* **Work item**: Please reproduce the listing in full, exactly as given.

* **Entries shown**:
____________

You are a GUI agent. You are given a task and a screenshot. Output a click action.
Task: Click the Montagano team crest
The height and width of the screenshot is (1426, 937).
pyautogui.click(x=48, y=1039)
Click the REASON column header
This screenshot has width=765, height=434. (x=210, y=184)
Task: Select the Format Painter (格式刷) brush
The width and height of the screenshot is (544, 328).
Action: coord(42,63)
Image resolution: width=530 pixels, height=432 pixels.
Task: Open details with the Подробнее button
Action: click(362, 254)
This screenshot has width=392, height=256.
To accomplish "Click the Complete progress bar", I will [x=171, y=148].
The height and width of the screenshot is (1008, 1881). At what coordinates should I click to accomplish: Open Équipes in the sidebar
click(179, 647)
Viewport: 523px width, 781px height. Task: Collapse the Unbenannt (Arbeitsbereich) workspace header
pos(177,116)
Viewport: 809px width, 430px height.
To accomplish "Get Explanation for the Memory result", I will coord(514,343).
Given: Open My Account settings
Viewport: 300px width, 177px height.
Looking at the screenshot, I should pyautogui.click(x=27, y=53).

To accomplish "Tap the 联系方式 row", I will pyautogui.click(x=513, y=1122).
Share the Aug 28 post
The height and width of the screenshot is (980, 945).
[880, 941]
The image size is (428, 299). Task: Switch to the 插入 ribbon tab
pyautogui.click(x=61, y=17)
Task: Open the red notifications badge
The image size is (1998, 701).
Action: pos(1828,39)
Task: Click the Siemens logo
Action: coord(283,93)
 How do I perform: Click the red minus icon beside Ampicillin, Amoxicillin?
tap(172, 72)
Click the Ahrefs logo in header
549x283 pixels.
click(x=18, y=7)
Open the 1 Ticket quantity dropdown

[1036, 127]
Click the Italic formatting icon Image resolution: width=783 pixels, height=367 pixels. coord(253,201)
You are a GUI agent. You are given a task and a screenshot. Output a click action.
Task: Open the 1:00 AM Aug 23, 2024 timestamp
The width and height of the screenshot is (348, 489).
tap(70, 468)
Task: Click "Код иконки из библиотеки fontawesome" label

____________

* **Task output**:
You are a GUI agent. You are given a task and a screenshot. Output a click action.
Task: Click the Montagano team crest
The height and width of the screenshot is (1426, 937).
pyautogui.click(x=48, y=1039)
Click the REASON column header
This screenshot has width=765, height=434. (x=210, y=184)
Task: Select the Format Painter (格式刷) brush
The width and height of the screenshot is (544, 328).
Action: coord(42,63)
Image resolution: width=530 pixels, height=432 pixels.
Task: Open details with the Подробнее button
Action: click(362, 254)
This screenshot has width=392, height=256.
To accomplish "Click the Complete progress bar", I will [x=171, y=148].
The height and width of the screenshot is (1008, 1881). At what coordinates should I click to accomplish: Open Équipes in the sidebar
click(179, 647)
Viewport: 523px width, 781px height. Task: Collapse the Unbenannt (Arbeitsbereich) workspace header
pos(177,116)
Viewport: 809px width, 430px height.
To accomplish "Get Explanation for the Memory result", I will coord(514,343).
Given: Open My Account settings
Viewport: 300px width, 177px height.
Looking at the screenshot, I should pyautogui.click(x=27, y=53).

To accomplish "Tap the 联系方式 row", I will pyautogui.click(x=513, y=1122).
Share the Aug 28 post
The height and width of the screenshot is (980, 945).
[880, 941]
The image size is (428, 299). Task: Switch to the 插入 ribbon tab
pyautogui.click(x=61, y=17)
Task: Open the red notifications badge
The image size is (1998, 701).
Action: pos(1828,39)
Task: Click the Siemens logo
Action: coord(283,93)
 How do I perform: Click the red minus icon beside Ampicillin, Amoxicillin?
tap(172, 72)
Click the Ahrefs logo in header
549x283 pixels.
click(x=18, y=7)
Open the 1 Ticket quantity dropdown

[1036, 127]
Click the Italic formatting icon Image resolution: width=783 pixels, height=367 pixels. coord(253,201)
You are a GUI agent. You are given a task and a screenshot. Output a click action.
Task: Open the 1:00 AM Aug 23, 2024 timestamp
The width and height of the screenshot is (348, 489).
tap(70, 468)
Task: Click "Код иконки из библиотеки fontawesome" label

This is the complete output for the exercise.